* [DIRECTIONS] Duplicate the lines of the listing below, starting with the line that contains "Switch to the 已发表 tab" and ending with the line that contains "click(x=795, y=506)", both included. Copy only those lines.

* [MATERIALS PROVIDED]
— START —
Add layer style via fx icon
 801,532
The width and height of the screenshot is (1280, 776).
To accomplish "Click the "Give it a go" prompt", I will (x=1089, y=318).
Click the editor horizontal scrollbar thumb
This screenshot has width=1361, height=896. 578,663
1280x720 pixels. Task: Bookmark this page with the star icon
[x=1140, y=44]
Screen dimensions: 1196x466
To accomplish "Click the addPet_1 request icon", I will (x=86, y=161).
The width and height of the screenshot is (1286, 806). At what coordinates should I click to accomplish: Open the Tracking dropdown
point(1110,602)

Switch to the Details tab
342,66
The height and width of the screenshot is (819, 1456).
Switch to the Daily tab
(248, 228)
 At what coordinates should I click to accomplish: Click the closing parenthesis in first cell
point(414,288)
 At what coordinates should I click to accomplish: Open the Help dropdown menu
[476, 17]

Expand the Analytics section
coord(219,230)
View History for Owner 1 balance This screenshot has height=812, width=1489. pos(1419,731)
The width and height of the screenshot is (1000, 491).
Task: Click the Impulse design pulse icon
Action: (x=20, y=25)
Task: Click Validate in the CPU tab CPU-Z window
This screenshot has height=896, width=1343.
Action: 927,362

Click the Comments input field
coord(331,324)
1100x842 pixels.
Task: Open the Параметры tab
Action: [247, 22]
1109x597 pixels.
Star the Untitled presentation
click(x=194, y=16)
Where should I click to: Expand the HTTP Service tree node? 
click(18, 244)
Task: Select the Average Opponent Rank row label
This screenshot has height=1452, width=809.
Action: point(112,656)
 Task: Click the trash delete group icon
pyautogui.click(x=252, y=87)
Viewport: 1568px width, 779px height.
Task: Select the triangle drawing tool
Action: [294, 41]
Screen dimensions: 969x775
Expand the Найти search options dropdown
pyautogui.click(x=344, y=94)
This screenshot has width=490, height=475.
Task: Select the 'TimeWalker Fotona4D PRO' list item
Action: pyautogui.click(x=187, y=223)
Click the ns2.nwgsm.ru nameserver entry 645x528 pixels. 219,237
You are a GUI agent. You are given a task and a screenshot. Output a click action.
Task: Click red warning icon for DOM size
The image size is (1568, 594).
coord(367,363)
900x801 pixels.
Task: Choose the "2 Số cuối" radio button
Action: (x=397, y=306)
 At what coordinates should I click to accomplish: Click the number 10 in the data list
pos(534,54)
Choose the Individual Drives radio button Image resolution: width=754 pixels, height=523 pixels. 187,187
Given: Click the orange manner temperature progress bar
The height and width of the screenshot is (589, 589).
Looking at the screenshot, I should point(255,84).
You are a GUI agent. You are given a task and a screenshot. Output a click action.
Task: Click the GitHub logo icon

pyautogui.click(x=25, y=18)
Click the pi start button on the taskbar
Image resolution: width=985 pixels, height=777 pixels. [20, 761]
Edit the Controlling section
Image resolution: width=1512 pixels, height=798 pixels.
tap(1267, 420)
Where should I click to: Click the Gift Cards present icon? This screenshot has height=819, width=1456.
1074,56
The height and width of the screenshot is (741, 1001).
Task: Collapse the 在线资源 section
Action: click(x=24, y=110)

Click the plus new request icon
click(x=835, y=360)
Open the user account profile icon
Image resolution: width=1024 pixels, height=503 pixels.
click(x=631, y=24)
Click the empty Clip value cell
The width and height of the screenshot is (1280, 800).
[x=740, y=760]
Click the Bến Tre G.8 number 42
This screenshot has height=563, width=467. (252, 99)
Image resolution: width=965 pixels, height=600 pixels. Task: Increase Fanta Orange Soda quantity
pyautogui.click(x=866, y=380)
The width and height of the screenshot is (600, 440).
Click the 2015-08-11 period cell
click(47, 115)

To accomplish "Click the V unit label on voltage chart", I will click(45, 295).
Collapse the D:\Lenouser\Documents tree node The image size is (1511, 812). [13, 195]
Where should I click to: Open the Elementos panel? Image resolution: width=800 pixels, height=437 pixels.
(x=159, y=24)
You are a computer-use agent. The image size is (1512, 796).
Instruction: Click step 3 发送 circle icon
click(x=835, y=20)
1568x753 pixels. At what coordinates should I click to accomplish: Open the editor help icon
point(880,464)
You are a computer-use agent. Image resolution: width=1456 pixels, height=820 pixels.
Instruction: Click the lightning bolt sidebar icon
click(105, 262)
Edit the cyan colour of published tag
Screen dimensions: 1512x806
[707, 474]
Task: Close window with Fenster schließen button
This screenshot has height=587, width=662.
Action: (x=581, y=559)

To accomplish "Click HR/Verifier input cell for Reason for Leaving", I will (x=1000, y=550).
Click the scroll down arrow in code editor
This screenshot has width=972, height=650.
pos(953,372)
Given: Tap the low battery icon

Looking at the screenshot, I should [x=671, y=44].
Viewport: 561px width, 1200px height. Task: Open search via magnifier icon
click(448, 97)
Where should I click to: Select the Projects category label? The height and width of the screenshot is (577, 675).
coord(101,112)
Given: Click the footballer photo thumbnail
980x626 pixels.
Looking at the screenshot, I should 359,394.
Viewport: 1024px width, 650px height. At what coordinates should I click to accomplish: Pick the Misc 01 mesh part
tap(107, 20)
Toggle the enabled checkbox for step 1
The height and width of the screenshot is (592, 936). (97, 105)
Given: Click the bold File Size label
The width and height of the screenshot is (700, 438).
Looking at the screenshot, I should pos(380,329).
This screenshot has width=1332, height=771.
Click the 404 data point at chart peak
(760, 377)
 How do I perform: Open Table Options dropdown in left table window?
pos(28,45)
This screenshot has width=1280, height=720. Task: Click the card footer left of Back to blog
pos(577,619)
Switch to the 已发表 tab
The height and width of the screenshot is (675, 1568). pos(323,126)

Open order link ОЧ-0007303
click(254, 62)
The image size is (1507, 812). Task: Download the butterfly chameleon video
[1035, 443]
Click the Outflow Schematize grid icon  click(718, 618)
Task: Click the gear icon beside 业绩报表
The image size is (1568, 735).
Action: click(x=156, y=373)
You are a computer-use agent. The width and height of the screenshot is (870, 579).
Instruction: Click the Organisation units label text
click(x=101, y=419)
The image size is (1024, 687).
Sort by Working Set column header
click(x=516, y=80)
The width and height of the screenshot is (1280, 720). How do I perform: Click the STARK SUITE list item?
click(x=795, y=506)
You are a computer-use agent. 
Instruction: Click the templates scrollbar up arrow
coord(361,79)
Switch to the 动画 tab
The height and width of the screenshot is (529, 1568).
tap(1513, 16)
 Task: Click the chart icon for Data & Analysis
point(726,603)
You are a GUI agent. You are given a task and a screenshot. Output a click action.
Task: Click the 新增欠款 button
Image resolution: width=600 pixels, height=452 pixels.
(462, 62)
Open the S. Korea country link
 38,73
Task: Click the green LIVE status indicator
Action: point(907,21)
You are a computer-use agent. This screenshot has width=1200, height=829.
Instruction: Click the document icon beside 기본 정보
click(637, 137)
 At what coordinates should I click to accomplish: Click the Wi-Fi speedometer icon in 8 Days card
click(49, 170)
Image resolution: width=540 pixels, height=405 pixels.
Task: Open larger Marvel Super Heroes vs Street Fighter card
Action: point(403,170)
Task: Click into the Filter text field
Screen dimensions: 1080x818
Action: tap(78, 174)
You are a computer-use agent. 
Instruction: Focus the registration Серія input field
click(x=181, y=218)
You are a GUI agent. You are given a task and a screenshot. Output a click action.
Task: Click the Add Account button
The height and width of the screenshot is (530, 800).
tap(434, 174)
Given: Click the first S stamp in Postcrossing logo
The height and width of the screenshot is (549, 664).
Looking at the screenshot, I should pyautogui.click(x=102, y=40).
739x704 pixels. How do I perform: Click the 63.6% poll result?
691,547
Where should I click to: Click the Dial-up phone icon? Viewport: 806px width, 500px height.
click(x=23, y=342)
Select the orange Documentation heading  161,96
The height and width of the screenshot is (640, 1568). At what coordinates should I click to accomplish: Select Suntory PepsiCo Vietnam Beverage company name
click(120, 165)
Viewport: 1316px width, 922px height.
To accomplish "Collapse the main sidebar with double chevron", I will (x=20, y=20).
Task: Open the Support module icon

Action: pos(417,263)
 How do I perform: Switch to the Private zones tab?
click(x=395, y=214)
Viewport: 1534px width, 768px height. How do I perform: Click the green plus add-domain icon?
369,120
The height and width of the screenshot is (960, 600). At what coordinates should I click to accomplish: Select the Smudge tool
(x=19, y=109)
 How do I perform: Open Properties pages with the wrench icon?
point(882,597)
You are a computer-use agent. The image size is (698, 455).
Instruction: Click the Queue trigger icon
— END —
* [ANSWER TO THIS PROBLEM]
Switch to the 已发表 tab
The height and width of the screenshot is (675, 1568). pos(323,126)

Open order link ОЧ-0007303
click(254, 62)
The image size is (1507, 812). Task: Download the butterfly chameleon video
[1035, 443]
Click the Outflow Schematize grid icon  click(718, 618)
Task: Click the gear icon beside 业绩报表
The image size is (1568, 735).
Action: click(x=156, y=373)
You are a computer-use agent. The width and height of the screenshot is (870, 579).
Instruction: Click the Organisation units label text
click(x=101, y=419)
The image size is (1024, 687).
Sort by Working Set column header
click(x=516, y=80)
The width and height of the screenshot is (1280, 720). How do I perform: Click the STARK SUITE list item?
click(x=795, y=506)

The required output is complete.